Весенними вечерами он уходил на вокзал, толкался среди пассажиров, подходил к паровозам, прислушивался к перебранке машинистов или просто стоял на мосту и смотрел, как прибывают и уходят поезда.
За водокачкой и станционными постройками лежал другой мир, там были города, известные ему лишь из учебников. Здесь, на вокзале, эти города вдруг заявляли о себе эмалированной табличкой на пыльном вагоне, мягкой, певучей речью пассажиров. Он пристально вглядывался в незнакомые лица, точно старался отыскать на них приметы чужих городов.
Репродуктор над головой с гудением включался, женский голос летел над перроном, обрывался внезапно чей-то смех, торопливей делались шаги.
Потом гудок, звон тарелок, мягкое скольжение, мелькание окон и лиц, огни последнего вагона — поезд вырывался за город.
Он бежал сквозь поля, ветер относил густые космы дыма, они таяли в березовых рощах.
Мелькнули будка обходчика, мужик с флажком в руке, переезд...

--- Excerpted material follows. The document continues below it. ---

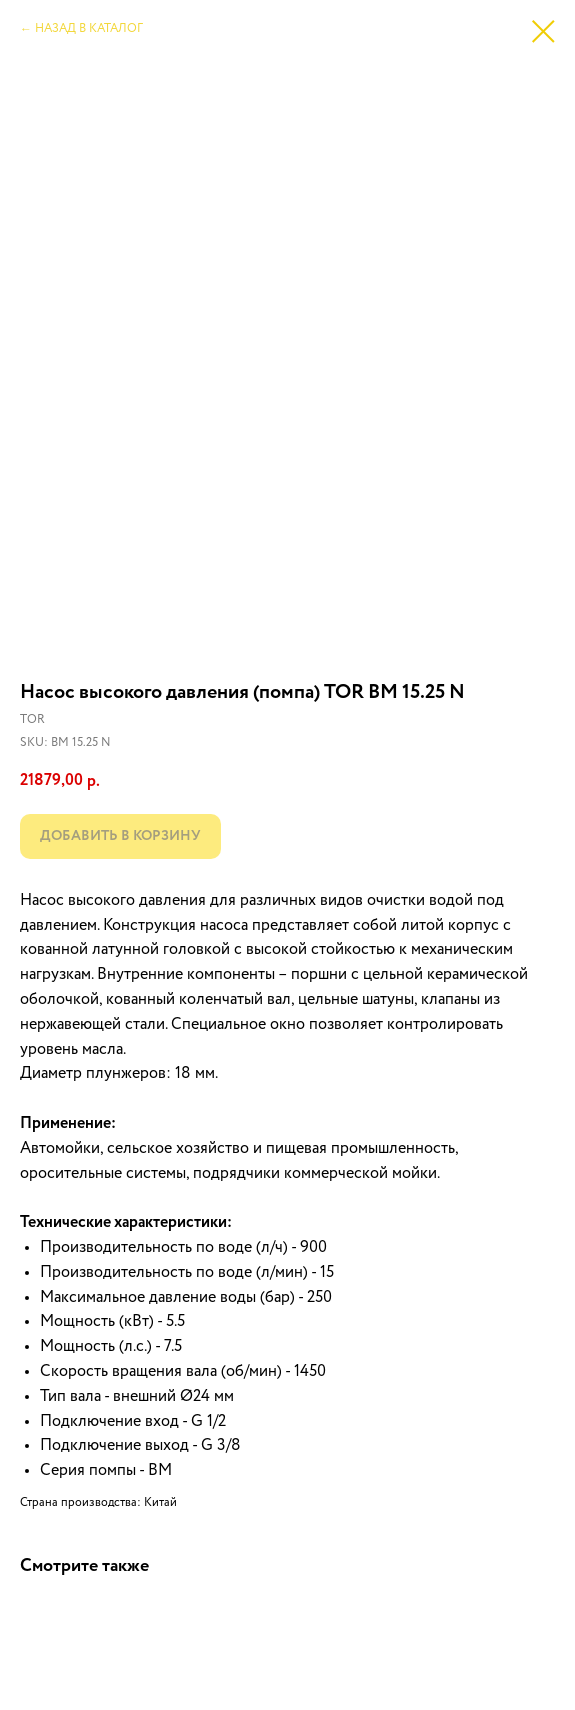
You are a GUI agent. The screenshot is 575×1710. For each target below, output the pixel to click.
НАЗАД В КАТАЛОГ (89, 29)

Маленькие городки выскакивали навстречу поезду, он обрушивал на них грохот и лязг, пружинила и проседала земля, и долго еще за последним вагоном ходили доски старенькой платформы. А перед поездом в медленном хороводе уже развертывались перелески, поляны, холмы.

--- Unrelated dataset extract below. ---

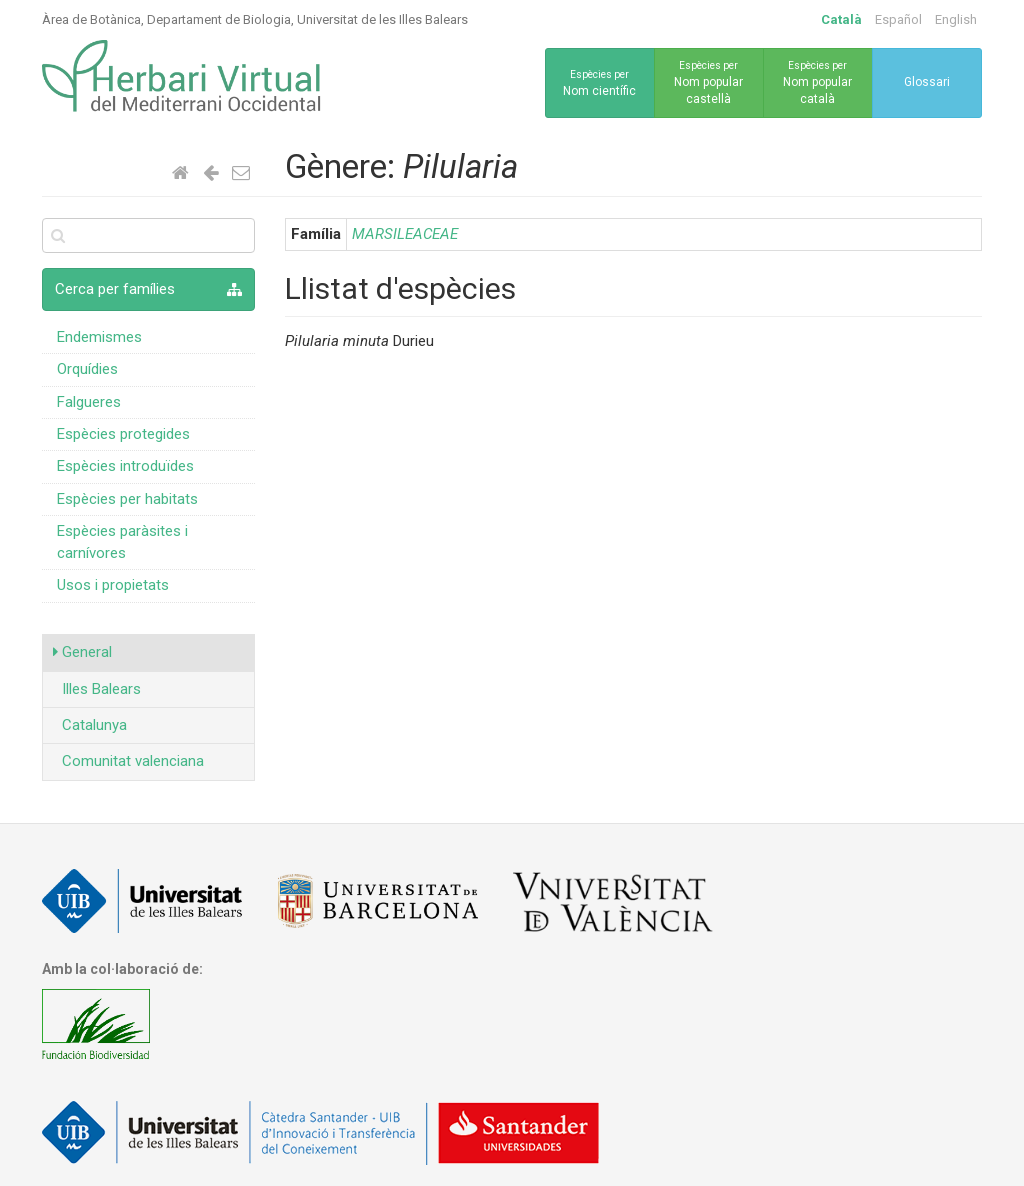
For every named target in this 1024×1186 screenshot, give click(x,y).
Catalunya (90, 725)
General (82, 652)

Потом ельник, скалы, поезд нырял в черный провал туннеля и, запыхавшись, останавливался у самой воды, в белом городе, откуда уходили корабли.
Не потому ли он полюбил вокзалы, что научился читать их язык? Вокзалы говорили о тайне, они обещали радость, свободу, перемены...
Разбирая перед сном постель, он задумывался: в эту самую минуту, когда он стоял над кроватью с одеялом в руках, в эту самую минуту поезд с хриплым криком пересекал огромную страну.